According to the World Bank’s 2017 Urban Development Overview, cities generate over 80% of global GDP and more than 70% of global greenhouse gas emissions. Rapid urbanisation (with predictions of 60-70% of the world’s population living in cities by 2050), coupled with the effects of extreme weather and sea level rise, are putting increasing strain on city infrastructure and resources, exacerbating challenges such as air pollution and impacting on people’s health and wellbeing. Urgent and rapid city action is crucial if we are to limit global temperature rise.
While the economic and social value of the arts and culture is increasingly recognised in cities, there has been much less recognition of how they can contribute to creating future-proofed, sustainable cities. This is starting to change, as evidenced for example through the World Cities Culture Forum’s Culture and Climate Change Handbook for City Leaders (2017).

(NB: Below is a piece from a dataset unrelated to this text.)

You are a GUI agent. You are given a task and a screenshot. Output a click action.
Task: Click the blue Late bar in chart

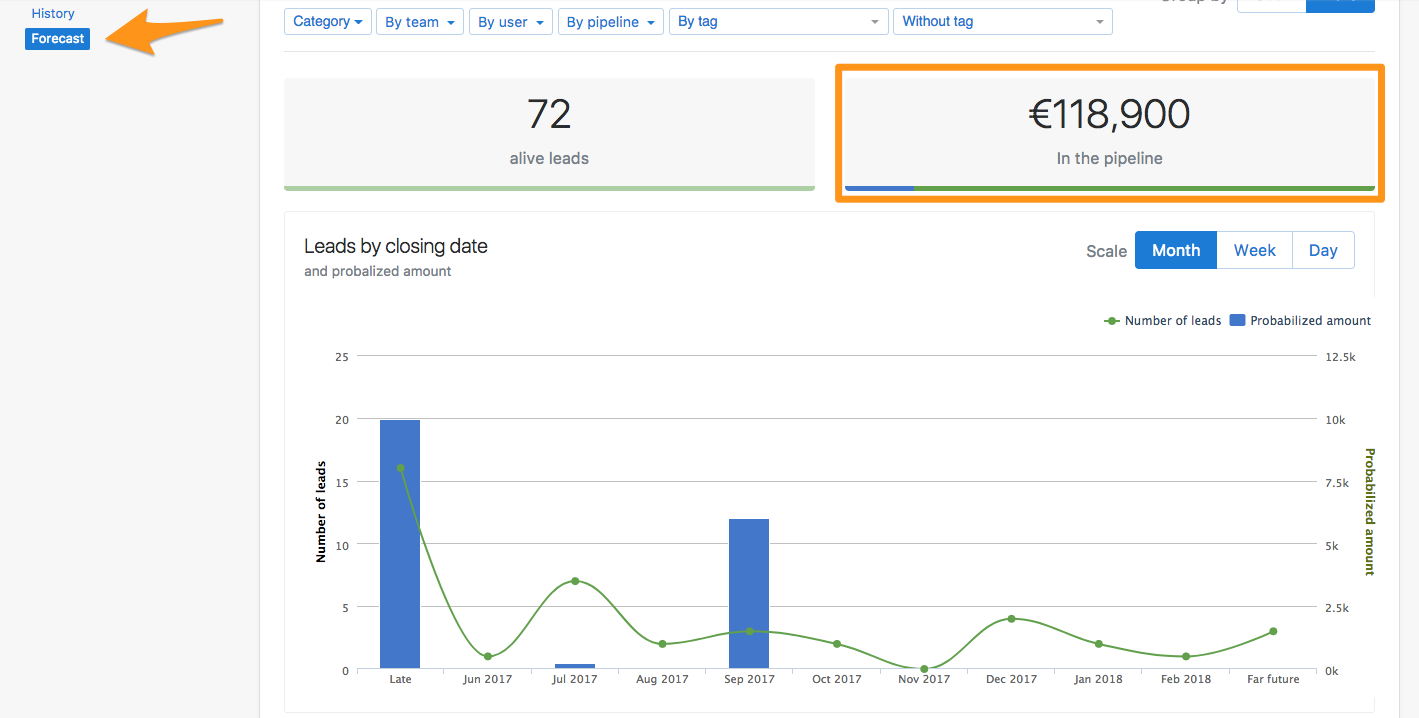[x=400, y=544]
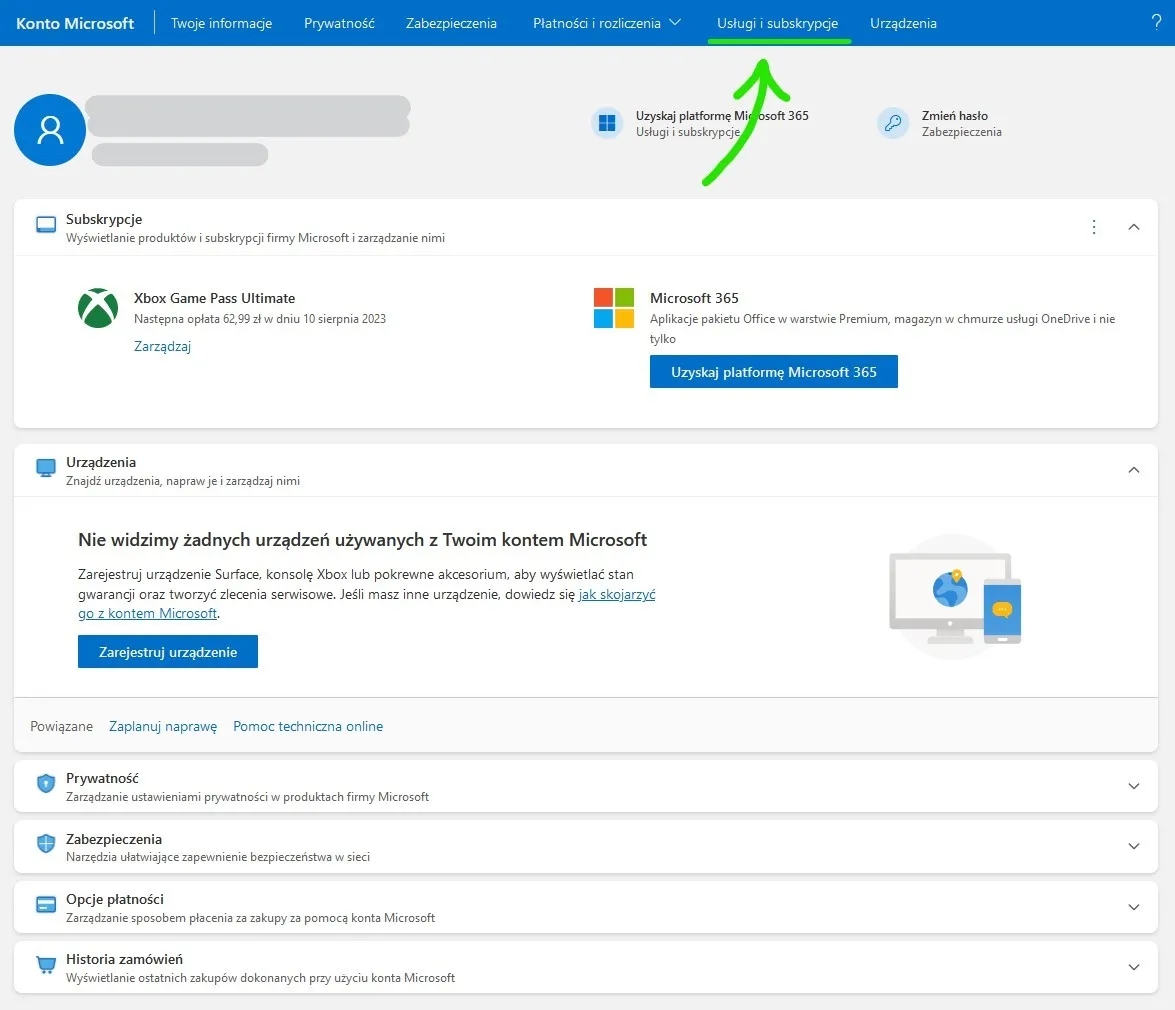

Manchester is one city that already demonstrates what the sector can achieve by working together on climate action and how it can support city climate change strategy. The Manchester Arts Sustainability Team (MAST) has become one of the city’s, and indeed the UK’s, most successful examples of environmental collaboration and, in 2017, Manchester was awarded URBACT Good Practice City status in recognition of MAST’s work.
MAST is a network of about 30 arts and cultural organisations – from community arts centres and iconic cultural venues to an internationally renowned festival and national broadcasters – working together on climate action and engagement. It has come a long way since it started out in 2011. From a small group taking practical action, with external facilitation and funding, it has evolved into a network funded and run for and by its members, actively contributing to city climate change strategy and targets. MAST enables members to meet face-to-face, share common challenges and opportunities and link directly to what is happening on a city level. MAST’s five-year report (2017) tells its story, shares its achievements and learnings as well as a wealth of good practice.
MAST grew from the Manchester Cultural Partnership’s desire to explore how arts and cultural organisations could contribute to the city’s first climate change strategy – Manchester A Certain Future 2010-2020. The group went on to support development of the Manchester Climate Change Strategy 2017-2050, including through Climate Lab, run by the Manchester Climate Change Agency, to test different ways of engaging the people of the city in strategy development. MAST is now represented on the Manchester Climate Change Board. In 2018 Manchester updated its commitment and adopted a science-based target to become zero carbon by 2038. MAST is one of the pioneer groups now developing a zero carbon roadmap in line with this target and Manchester’s draft Zero Carbon Framework 2020-2038.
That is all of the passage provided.